+++ Brano mostrato +++

Concludendo, il volume di Biesta solleva importanti domande sulla scuola, sull’educazione, sull’istruzione, sull’insegnamento e sui suoi rapporti con l’apprendimento. Ciò che mi preme sottolineare è che anche chi non condivide le sue risposte non può fare a meno di riconoscere l’importanza delle questioni che egli solleva. Come si è accennato, Biesta asserisce che con l’insegnamento il soggetto è interpellato in quanto tale, è sollecitato ad assumere la propria soggettività, gli si rifiuta la pretesa di essere incapace di sollevarsi ad essa. Bene. Analogamente, si può dire che questo libro interpella il lettore, lo spinge a sollevarsi al di sopra di un pigro adagiamento sui luoghi comuni della scuola neoliberista, della learnification e dell’industria globale della misurazione dell’istruzione. Lo sollecita, kantianamente, a ripensare la questione della scuola e dell’insegnamento con la propria testa.

+++

Consegna: Nel brano mostrato, in che senso il libro di Biesta "interpella il lettore"? Spiegalo in due o tre frasi usando il paragone che fa il brano.

+++ Contenuto dei dati +++

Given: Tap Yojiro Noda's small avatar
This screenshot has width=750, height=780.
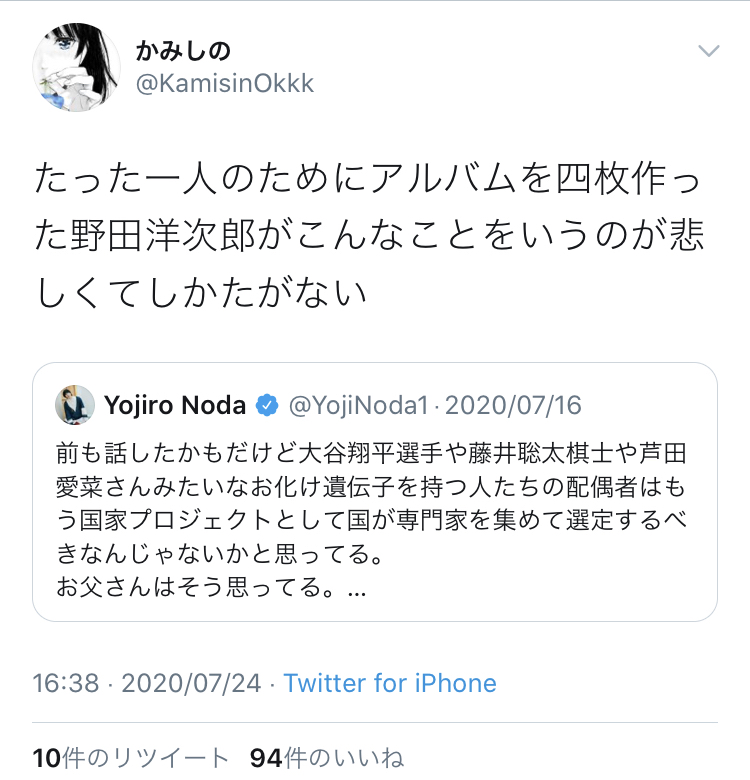Looking at the screenshot, I should (x=75, y=405).
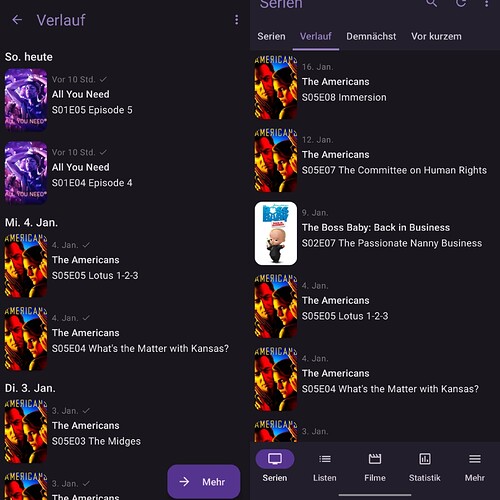Open Statistik in bottom navigation
Viewport: 500px width, 500px height.
[x=425, y=467]
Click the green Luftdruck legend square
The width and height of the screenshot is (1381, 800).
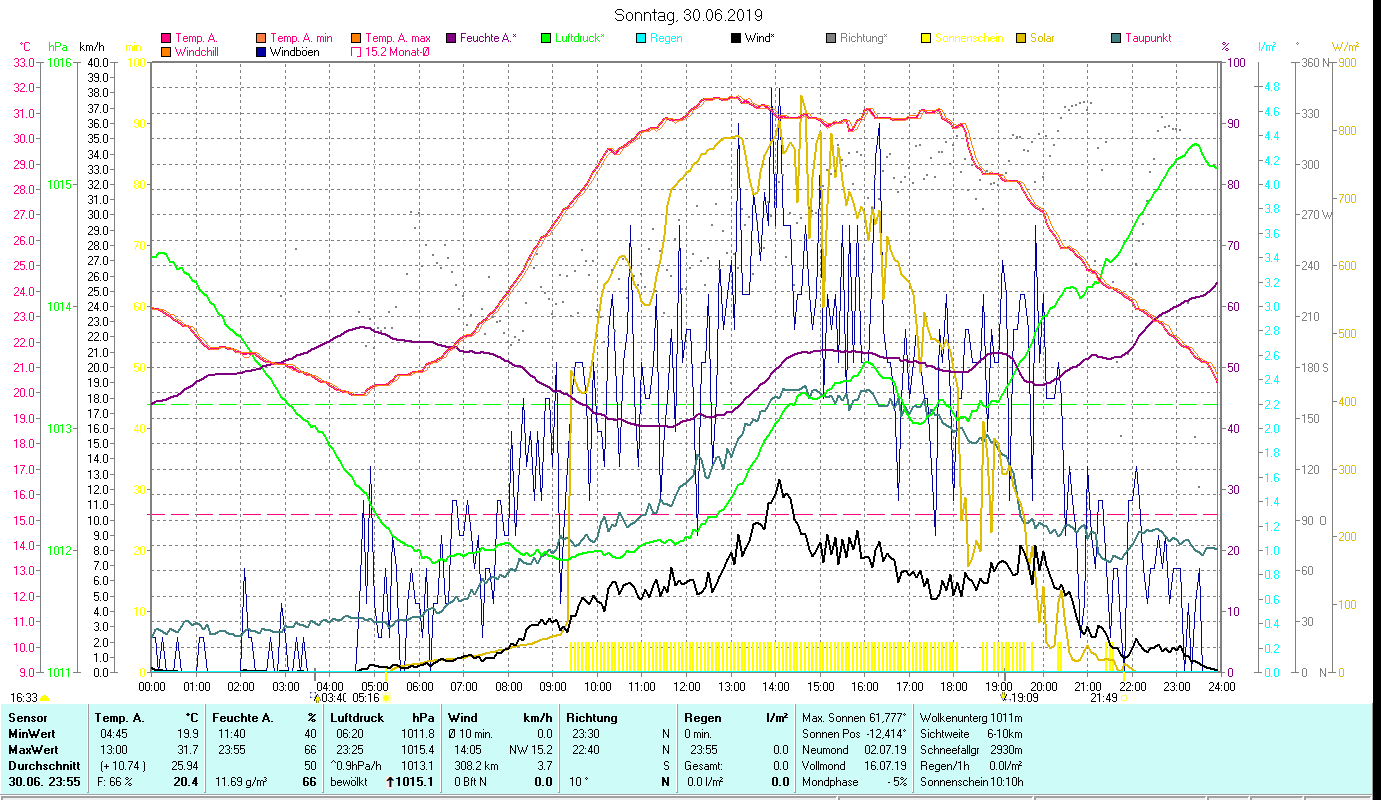click(x=546, y=38)
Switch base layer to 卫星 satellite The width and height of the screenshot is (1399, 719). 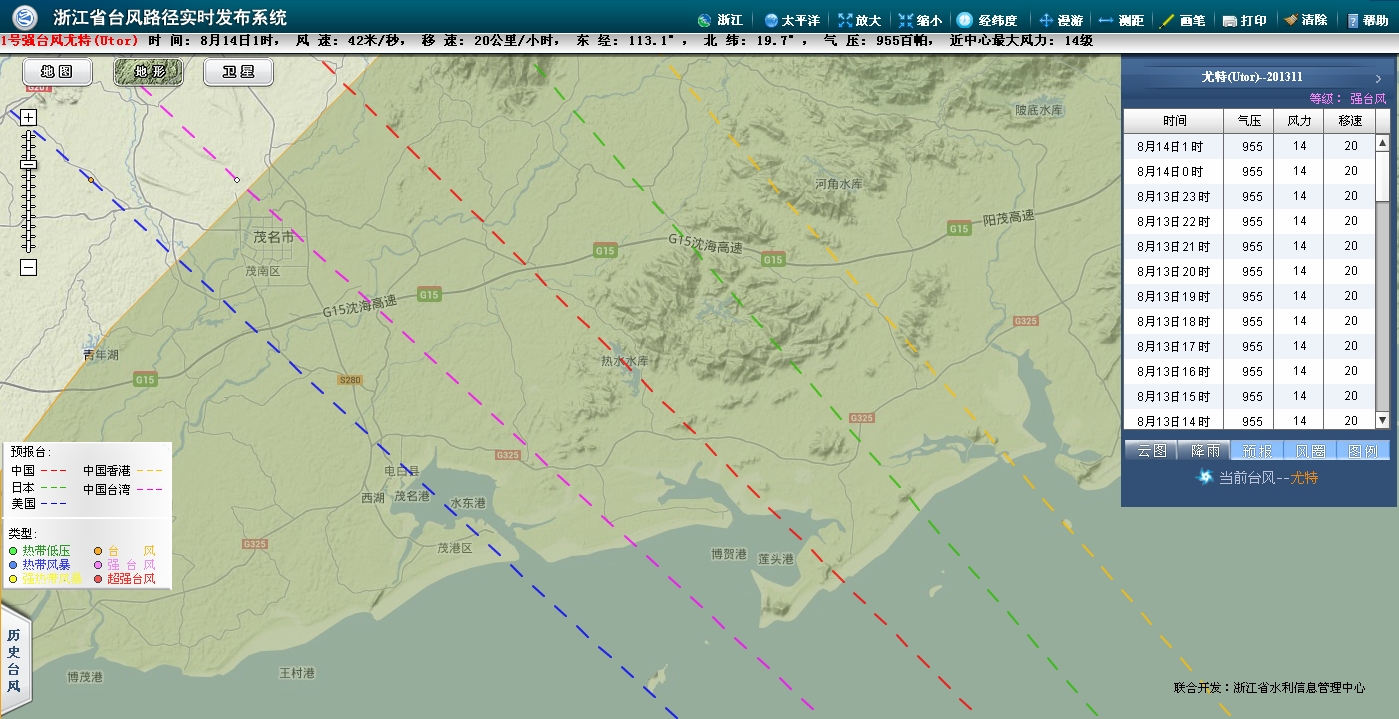tap(238, 72)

+++

Soluzione: Per Biesta l'insegnamento interpella il soggetto e lo spinge ad assumere la propria soggettività. Allo stesso modo il libro interpella il lettore: lo spinge a non adagiarsi pigramente sui luoghi comuni della scuola neoliberista, della learnification e dell'industria globale della misurazione dell'istruzione. Lo invita a ripensare la scuola e l'insegnamento con la propria testa.